Beyond hacking, China deploys other tactics, such as embedding sleeper agents in Western companies and mandating technology transfers through joint ventures. Beijing has also enacted laws forcing any person of Chinese origin globally to aid its intelligence services, essentially demanding “hand over secrets, or face consequences.”
Yet, in the face of these revelations about China’s designs on American technology, some Western lawmakers seem to be inadvertently playing into Beijing’s hands. They are targeting America’s leading tech innovators with excessive new regulations that could hand China a competitive advantage in the global tech race. For example, the European Union (EU) recently designated six companies as “gatekeepers” under its Digital Markets Act (DMA). Alarmingly, five of the six gatekeepers — Alphabet, Amazon, Apple, Meta, and Microsoft — are U.S.-based, and 21 of the 22 platform services requiring compliance are owned by American companies. The DMA’s restrictions apply to no EU firms and only one Chinese company.

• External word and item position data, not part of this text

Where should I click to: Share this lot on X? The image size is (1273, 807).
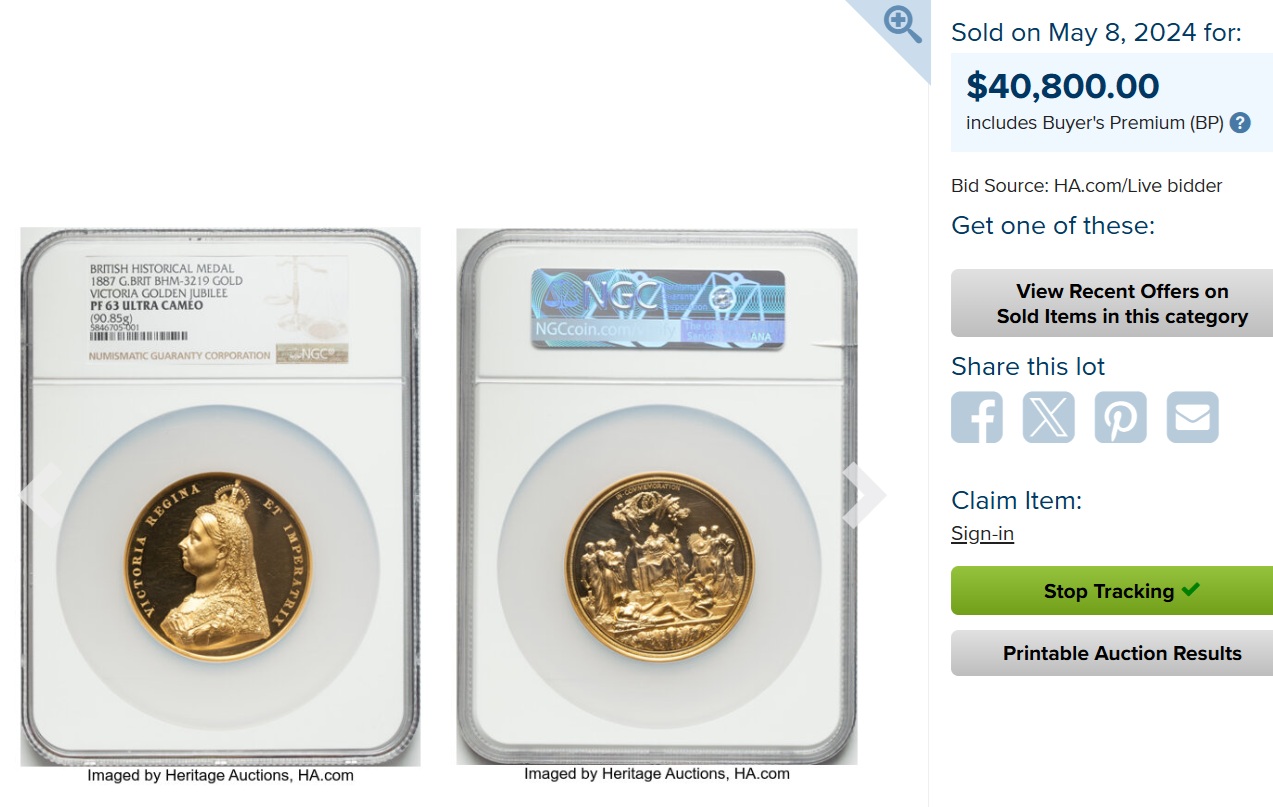click(1049, 417)
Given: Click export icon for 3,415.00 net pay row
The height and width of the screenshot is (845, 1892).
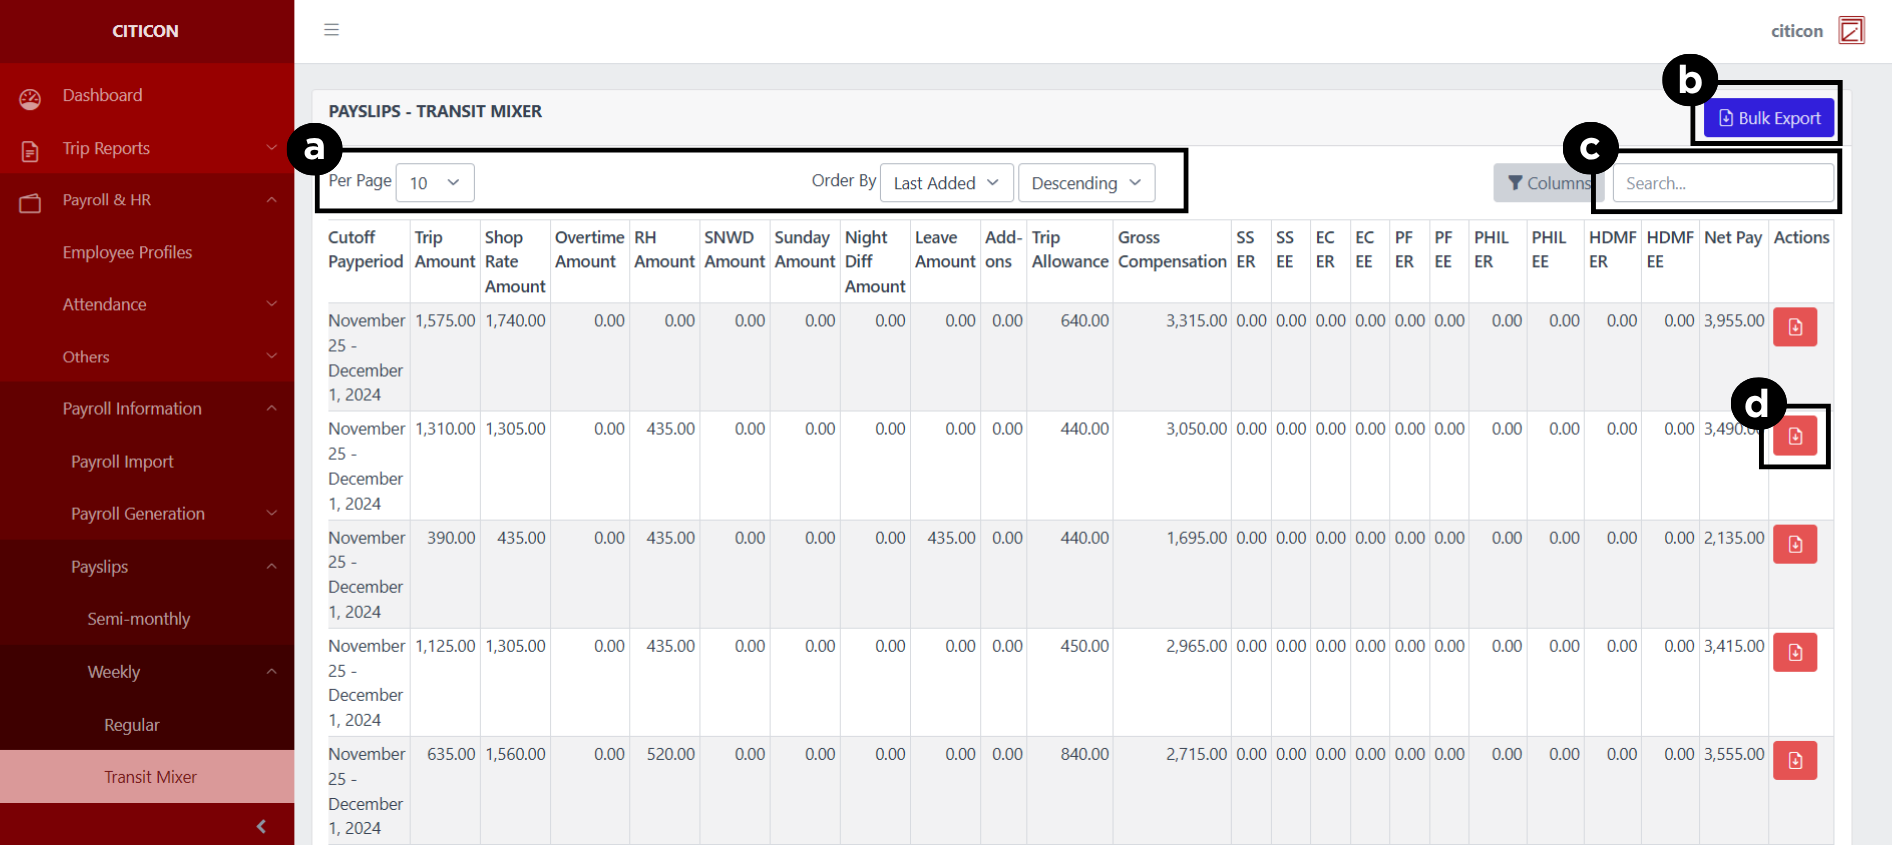Looking at the screenshot, I should (1794, 652).
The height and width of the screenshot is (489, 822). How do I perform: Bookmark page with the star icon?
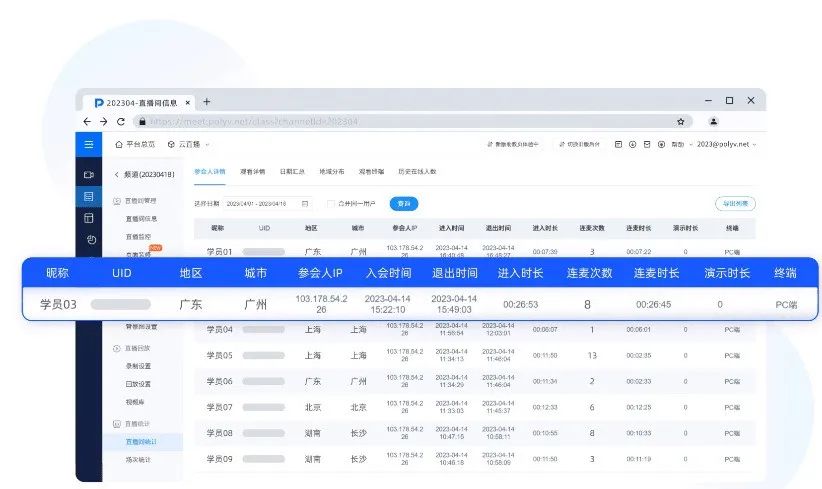(x=680, y=121)
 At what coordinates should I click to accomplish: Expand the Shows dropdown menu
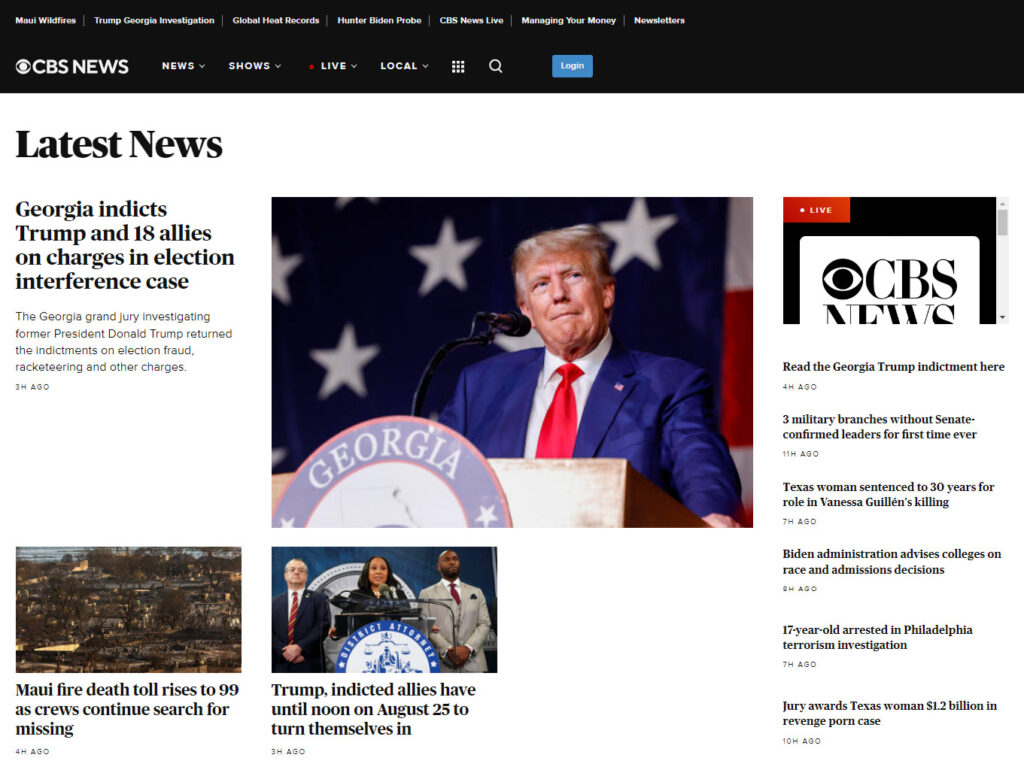tap(254, 66)
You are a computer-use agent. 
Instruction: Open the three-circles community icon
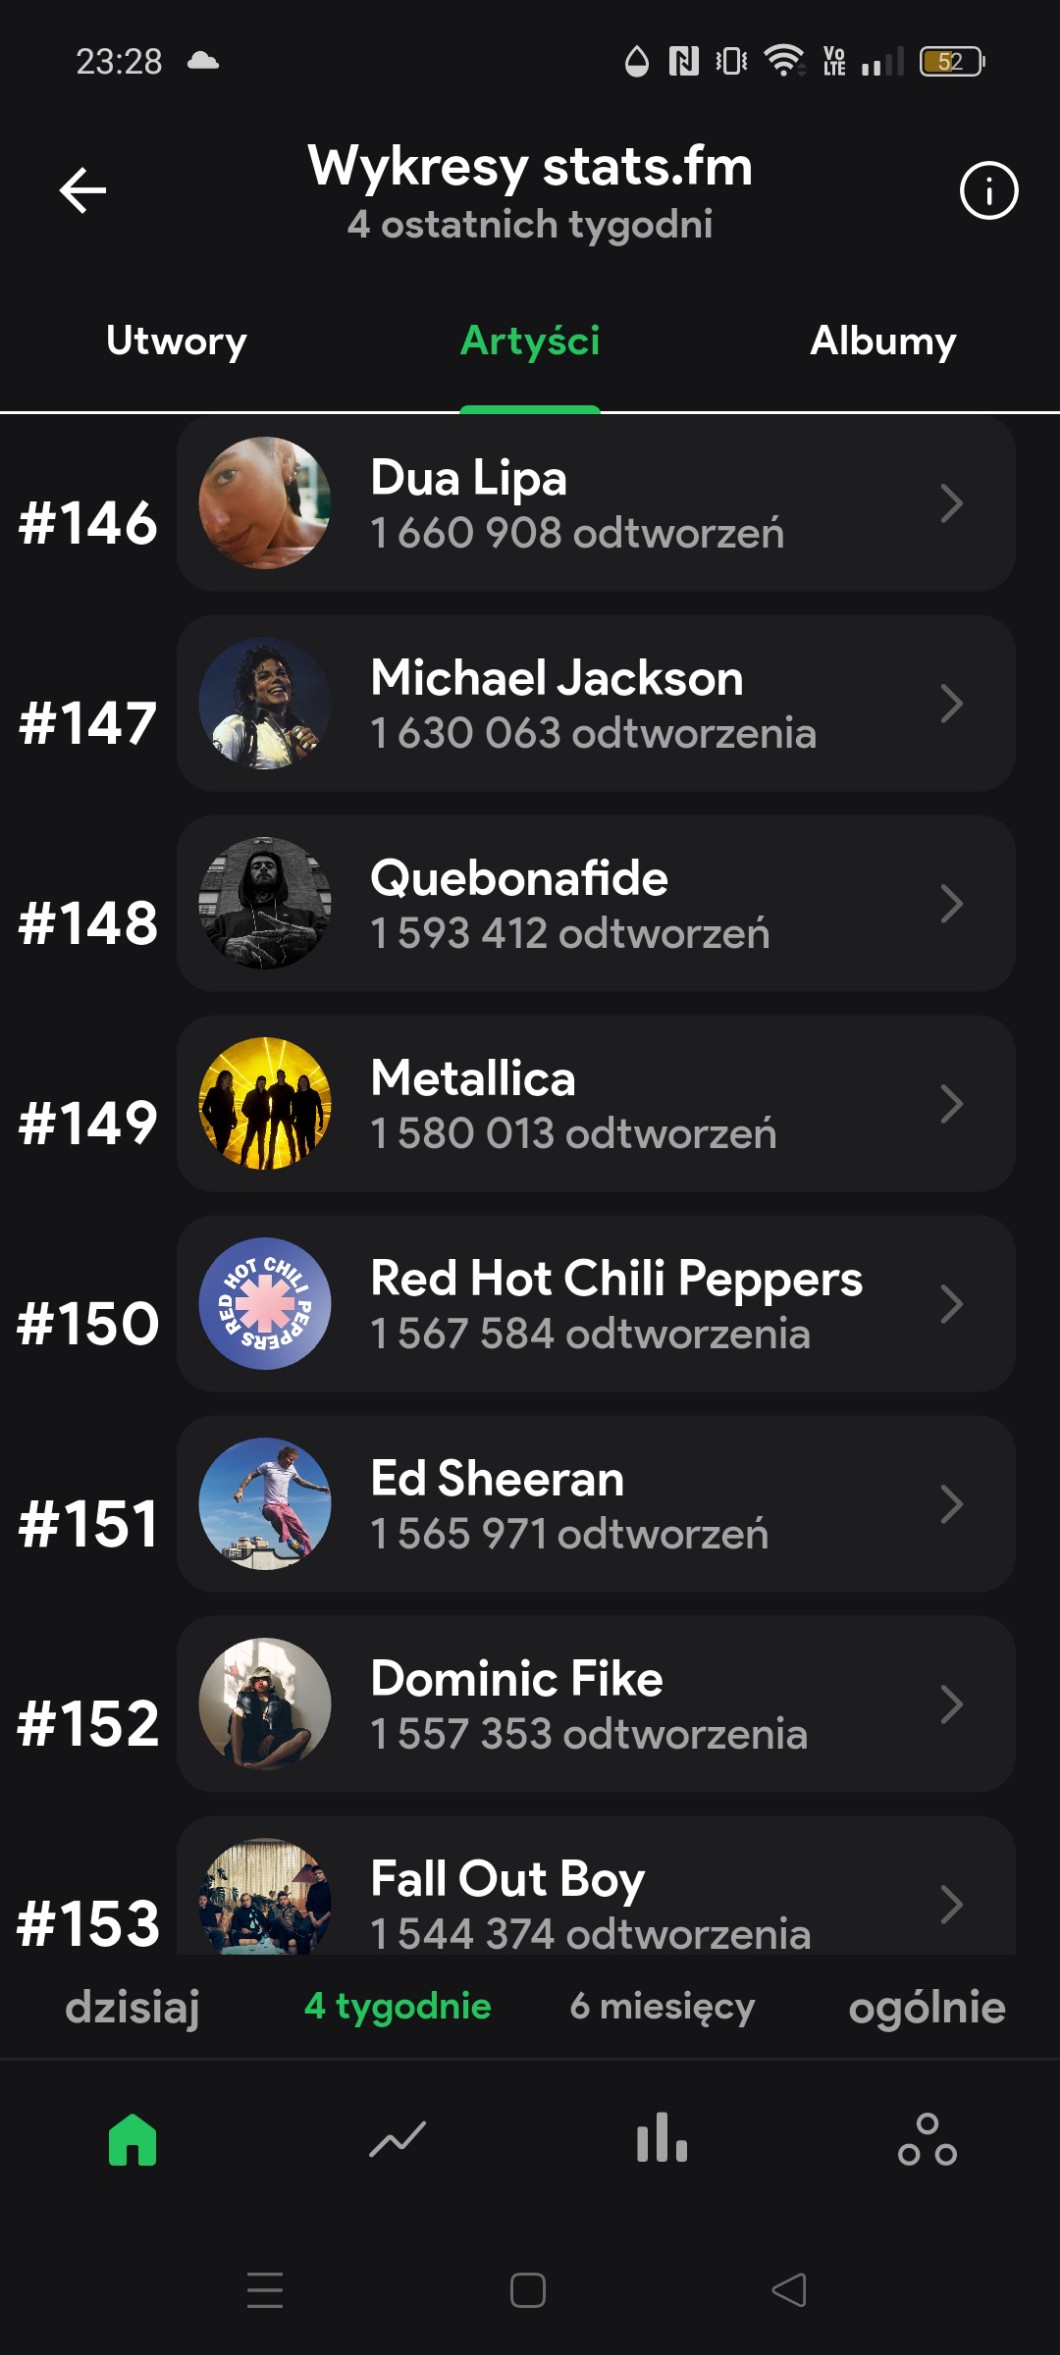[x=927, y=2140]
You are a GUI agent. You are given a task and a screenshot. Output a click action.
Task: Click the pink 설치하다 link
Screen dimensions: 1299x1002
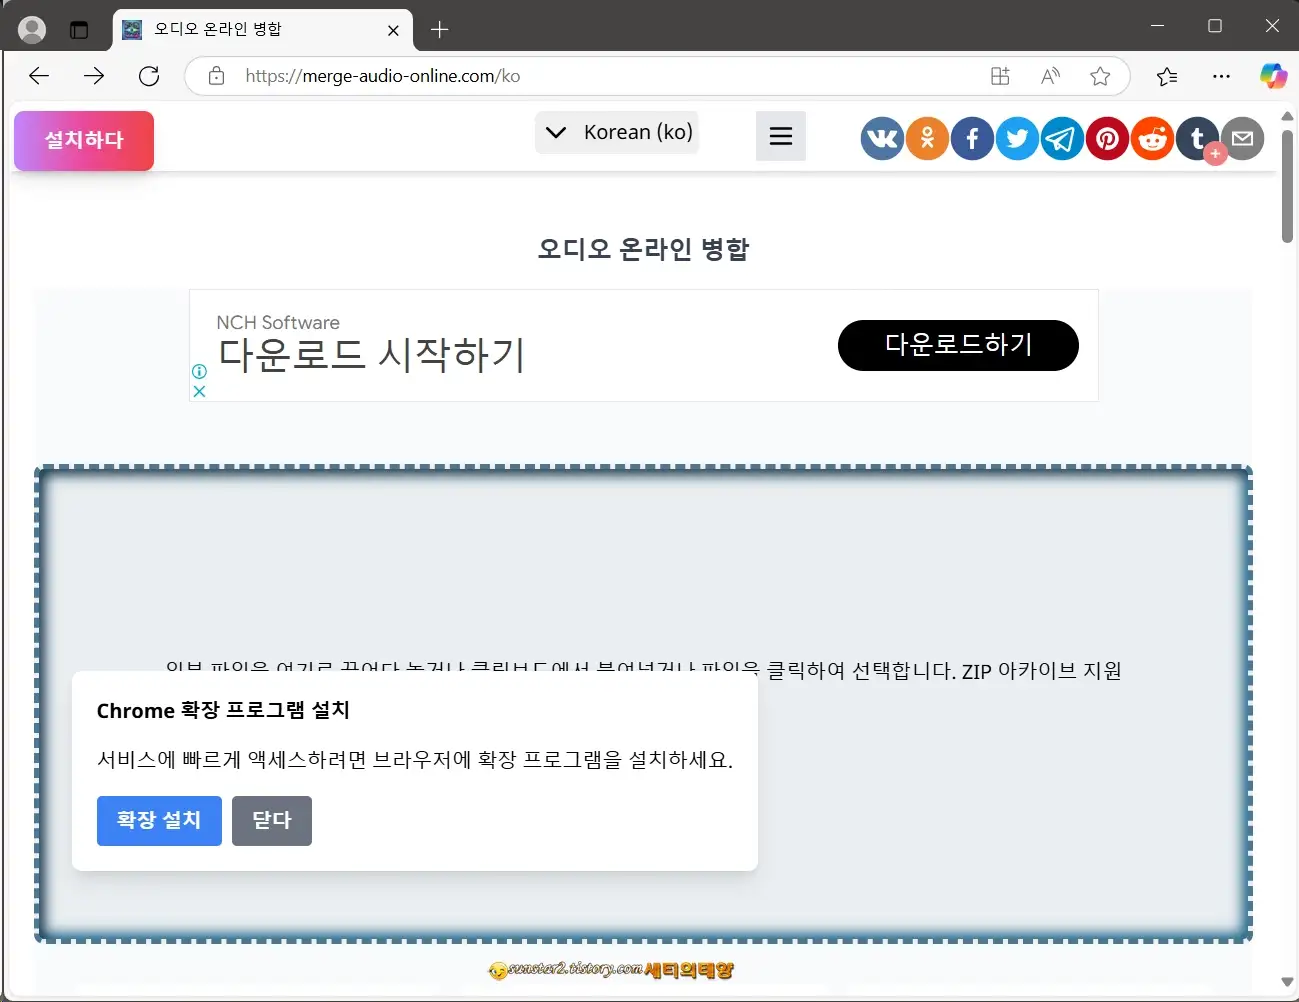point(83,140)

Domestically, too, some U.S. policymakers and agencies are pushing for stringent new regulations on our tech leaders, including new antitrust rules, tough restrictions on mergers and acquisitions, and attempts to create a U.S.-iteration of the DMA.
Each of these actions is short-sighted, risky, and threatens to stifle the very innovation that is pivotal for our national security and economic prosperity. Policymakers must recognize the looming threat from China and accelerate innovation rather than hamstring it. It matters greatly which country – and which set of values – builds the future.